Ein Teil der Artillerie fand überhöhte Stellung zu effektivster Unterstützung. Der große Erfolg des Flankenstoßes bestand darin, daß der gesamte linke Flügel der österreichischen Armee unter nur geringem eigenen Verlust total zertrümmert werden konnte. Dabei hatten konzentrisches Artilleriefeuer den Angriff wesentlich erleichtert und die Kavallerie des Generals v. Zieten den ersten Teilsieg vollendet.

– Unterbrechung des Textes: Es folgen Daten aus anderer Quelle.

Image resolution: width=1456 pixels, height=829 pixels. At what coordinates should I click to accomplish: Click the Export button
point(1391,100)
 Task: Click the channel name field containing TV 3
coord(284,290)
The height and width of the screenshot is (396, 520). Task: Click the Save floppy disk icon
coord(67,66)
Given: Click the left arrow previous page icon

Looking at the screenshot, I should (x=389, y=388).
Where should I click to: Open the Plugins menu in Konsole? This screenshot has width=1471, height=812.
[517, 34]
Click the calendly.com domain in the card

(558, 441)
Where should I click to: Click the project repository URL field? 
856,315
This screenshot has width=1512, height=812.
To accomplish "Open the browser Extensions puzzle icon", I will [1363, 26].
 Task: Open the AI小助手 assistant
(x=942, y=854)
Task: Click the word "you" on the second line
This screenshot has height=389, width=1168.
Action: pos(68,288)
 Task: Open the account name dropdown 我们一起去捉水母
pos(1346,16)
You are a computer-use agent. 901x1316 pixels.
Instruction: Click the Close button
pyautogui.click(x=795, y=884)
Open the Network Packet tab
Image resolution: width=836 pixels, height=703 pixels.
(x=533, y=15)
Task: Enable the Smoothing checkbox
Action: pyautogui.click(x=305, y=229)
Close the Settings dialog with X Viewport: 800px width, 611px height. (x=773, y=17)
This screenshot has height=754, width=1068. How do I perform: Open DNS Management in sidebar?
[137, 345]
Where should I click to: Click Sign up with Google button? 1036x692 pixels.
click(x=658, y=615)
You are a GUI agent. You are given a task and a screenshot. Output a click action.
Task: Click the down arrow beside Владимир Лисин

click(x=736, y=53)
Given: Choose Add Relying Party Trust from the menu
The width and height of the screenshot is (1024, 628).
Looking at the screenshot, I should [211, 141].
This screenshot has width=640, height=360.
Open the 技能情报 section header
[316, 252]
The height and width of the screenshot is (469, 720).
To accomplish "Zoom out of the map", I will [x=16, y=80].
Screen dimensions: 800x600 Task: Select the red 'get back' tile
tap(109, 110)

Jetzt trat die Schlacht in ihre kritische Phase, da sich ihre Mechanik zwangsläufig zum Frontalkampf änderte, nachdem Prinz Karl den voll intakten Hauptteil seiner Armee um den Drehpunkt Leuthen herumgeschwenkt hatte. Die Erstürmung des Dorfes gegen zähen Widerstand erforderte hohe Opfer und darüber hinaus schritt der Angriff nicht weiter fort. Die dünne preußische Infanterielinie — auch das zweite Treffen war nun in sie mit eingerückt -‚ stand in einem konstanten Feuergefecht. Ihre rechte Flanke sicherte Zietens Kavallerie, doch die linke lag scheinbar ungeschützt feindlichem Zugriff offen. Dagegen richtete sich bei schon einsetzender Tagesdämmerung die entscheidungsuchende Attacke der noch voll intakten österreichischen Reitermasse. Auf diesen Moment hatte aber der Führer des linken preußischen Kavallerieflügels, General v. Driesen, schon gewartet. Mit seinen Kürassieren, Dragonern und Husaren brach er aus seiner Lauerstellung hervor und fiel dem Gegner in den Rücken. Unter Mitwirkung der Reserve, die der Infanterie gefolgt war, wurde Prinz Karls Kavallerie ins eigene Fußvolk hineingetrieben, wodurch die ganze Schlachtfront ins Wanken geriet. Driesens Gegenschlag riß auch die preußischen Bataillone wieder vorwärts, die mit dem Bajonett nachsetzten. Wenn die geschlagene Armee nicht noch höhere Verluste auf dem Schlachtfeld erlitt - 3.000 Tote, 6.000 Verwundete und über 12.000 Gefangene gegenüber 1.175 toten und 5.200 verwundeten Preußen -‚ so verdankte sie ihre Rettung allein der schützenden Nacht.

Der denkbar größte Waffenerfolg am Ende eines epochewidrig ereignisreichen Kriegsjahres mit vier Schlachten in sieben Monaten (!) demonstriert beispielhaft im Zusammenhang mit der Gesamtoperation von Roßbach bis Leuthen, was überlegene Führungskunst in ihrer elementaren Gültigkeit bedeutet. Friedrich der Große hatte seine unterlegene Macht durch Gewinnung von Raum- und Zeitfaktoren, die der Gegner in gleichem Maße verlor, an der entscheidenden Stelle zu vielfacher Wirkung gebracht. 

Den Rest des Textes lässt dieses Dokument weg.